- Poster presentation
- Open Access
Improving the outcome of trauma patients: is it possible in the absence of a trauma system?
© BioMed Central Ltd 2006
- Published: 21 March 2006
- Emergency Department
- Trauma Patient
- Trauma Center
- Major Trauma
- Trauma Care
It is widely accepted that planning a trauma system, which allows the centralization of major trauma to the trauma centers with a high volume of activity, is able to reduce the mortality of trauma . Nevertheless, the reorganization of the inhospital trauma care could improve the outcome of major trauma even in absence of a well-designed trauma system.
Retrospective evaluation of the impact on outcome of a standardized approach to the trauma patients admitted to a general ICU in an 450-bed hospital not designated as a trauma center. The interventions adopted were the following:
Specific training of all the physicians and the nurses involved in the trauma care in the Emergency Department and the ICU.
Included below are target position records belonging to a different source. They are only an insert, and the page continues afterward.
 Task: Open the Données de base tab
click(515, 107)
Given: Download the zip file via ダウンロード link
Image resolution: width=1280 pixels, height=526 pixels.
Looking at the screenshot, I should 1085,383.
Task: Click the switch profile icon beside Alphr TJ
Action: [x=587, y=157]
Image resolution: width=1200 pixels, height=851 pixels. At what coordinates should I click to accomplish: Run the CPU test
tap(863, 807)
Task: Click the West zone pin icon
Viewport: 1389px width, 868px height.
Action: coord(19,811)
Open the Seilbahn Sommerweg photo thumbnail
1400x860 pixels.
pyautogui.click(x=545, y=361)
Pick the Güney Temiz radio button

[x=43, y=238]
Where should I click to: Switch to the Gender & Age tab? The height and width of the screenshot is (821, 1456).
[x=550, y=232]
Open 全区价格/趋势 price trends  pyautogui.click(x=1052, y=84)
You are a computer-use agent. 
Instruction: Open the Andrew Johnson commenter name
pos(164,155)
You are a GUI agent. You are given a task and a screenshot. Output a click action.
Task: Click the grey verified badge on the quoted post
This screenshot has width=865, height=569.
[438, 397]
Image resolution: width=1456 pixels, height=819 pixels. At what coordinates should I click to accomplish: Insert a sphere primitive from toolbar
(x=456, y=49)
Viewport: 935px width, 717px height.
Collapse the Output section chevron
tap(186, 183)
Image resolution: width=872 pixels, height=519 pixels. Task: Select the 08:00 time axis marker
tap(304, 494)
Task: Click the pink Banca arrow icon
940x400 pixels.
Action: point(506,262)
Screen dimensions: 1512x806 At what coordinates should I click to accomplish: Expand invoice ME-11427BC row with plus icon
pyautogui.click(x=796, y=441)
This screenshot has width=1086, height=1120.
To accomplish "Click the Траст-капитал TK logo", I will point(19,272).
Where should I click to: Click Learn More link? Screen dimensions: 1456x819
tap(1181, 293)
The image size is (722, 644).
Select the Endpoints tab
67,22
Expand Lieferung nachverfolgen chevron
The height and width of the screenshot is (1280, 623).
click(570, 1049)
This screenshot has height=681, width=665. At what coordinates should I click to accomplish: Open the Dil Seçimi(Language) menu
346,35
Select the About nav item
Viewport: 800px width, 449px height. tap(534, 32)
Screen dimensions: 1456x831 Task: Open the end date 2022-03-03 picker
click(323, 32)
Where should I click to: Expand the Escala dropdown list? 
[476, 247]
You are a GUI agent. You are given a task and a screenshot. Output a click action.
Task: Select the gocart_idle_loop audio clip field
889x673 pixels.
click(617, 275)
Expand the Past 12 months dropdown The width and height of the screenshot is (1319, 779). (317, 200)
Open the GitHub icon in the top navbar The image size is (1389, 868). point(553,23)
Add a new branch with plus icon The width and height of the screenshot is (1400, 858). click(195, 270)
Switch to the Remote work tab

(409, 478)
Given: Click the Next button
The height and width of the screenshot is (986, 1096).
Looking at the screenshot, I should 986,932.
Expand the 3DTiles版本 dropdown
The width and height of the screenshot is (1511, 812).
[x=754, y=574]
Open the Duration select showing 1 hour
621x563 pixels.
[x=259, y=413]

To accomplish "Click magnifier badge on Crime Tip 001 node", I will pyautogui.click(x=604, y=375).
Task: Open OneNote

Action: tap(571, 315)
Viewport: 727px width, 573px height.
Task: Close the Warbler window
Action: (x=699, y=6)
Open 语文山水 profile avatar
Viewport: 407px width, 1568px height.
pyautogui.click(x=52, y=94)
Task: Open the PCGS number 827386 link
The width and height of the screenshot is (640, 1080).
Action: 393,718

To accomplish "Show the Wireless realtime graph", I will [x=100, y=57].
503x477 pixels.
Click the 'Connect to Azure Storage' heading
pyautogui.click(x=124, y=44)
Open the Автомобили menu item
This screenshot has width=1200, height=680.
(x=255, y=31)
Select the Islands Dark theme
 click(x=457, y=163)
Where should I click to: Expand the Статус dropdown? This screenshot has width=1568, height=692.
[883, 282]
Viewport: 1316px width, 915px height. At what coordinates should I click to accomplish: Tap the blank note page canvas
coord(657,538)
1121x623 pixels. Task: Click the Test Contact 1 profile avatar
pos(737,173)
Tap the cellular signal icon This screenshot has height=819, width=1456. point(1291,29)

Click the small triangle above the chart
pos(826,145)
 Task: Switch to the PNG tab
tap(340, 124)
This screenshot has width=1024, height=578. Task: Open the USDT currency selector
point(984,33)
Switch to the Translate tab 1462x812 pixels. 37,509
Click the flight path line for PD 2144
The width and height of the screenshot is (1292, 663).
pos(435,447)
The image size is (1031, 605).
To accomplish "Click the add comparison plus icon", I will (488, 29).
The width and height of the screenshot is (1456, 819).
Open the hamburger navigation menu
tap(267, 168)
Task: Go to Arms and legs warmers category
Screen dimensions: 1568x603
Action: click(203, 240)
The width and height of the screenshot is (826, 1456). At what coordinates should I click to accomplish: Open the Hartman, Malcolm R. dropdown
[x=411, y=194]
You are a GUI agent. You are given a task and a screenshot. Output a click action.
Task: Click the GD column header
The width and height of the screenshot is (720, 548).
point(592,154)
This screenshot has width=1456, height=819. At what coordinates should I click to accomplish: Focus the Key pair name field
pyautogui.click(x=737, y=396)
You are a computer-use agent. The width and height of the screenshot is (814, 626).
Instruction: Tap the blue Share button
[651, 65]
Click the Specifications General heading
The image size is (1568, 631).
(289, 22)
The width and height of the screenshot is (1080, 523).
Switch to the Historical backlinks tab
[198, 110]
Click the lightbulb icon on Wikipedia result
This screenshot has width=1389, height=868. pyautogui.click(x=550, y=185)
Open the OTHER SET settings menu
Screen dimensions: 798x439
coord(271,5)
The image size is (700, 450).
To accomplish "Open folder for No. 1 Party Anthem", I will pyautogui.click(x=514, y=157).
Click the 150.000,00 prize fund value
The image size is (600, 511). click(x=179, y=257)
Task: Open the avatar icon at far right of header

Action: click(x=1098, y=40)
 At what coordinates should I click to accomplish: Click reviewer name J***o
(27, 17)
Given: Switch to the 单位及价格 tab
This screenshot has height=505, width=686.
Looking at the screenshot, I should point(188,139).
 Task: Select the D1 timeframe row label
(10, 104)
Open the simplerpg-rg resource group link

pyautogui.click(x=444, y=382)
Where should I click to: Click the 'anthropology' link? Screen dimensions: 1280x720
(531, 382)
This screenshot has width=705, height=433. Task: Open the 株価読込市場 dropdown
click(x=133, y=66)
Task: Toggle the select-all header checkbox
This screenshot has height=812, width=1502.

Formal adoption of the team approach for trauma patients and of specific guidelines for the diagnostic and therapeutic pathway in the Emergency Department.
Agreement between the prehospital and inhospital trauma teams on the clinical and dynamic criteria used to alert the trauma team in the field.
Formal adoption of specific therapeutic protocols for the trauma patient in the ICU.
The data of 1 year of activity, before, during and after the interventions, were collected and analyzed with the chi-square test.
There was an increase of the number of patients from 44 to 69 and 66 per year without differences in the mean age (38.8 ± 21.6, 38.2 ± 18.8 and 42.2 ± 22.6 years) and severity scores (SAPS II: 30.2 ± 14.2, 31.4 ± 14.3, 31.4 ± 12.8; ISS: 29.2 ± 12.1, 28.2 ± 12.0, 29.6 ± 11.9), respectively, in 2003, 2004, and 2005. There was a progressive increase of the use of some therapeutic techniques, such as FAST and the CT study of the C-spine in the Emergency Department and non-invasive ventilation and ultrafiltration in ICU. The mortality showed a reduction from 36.3% in 2003 to 24.6% in 2004 and 17.2% in 2005, with a statistically significant difference between 2003 and 2005 (P = 0.034).
A reorganization of the response of the hospital to the trauma could improve the outcome even in the absence of a trauma system and a high volume of activity.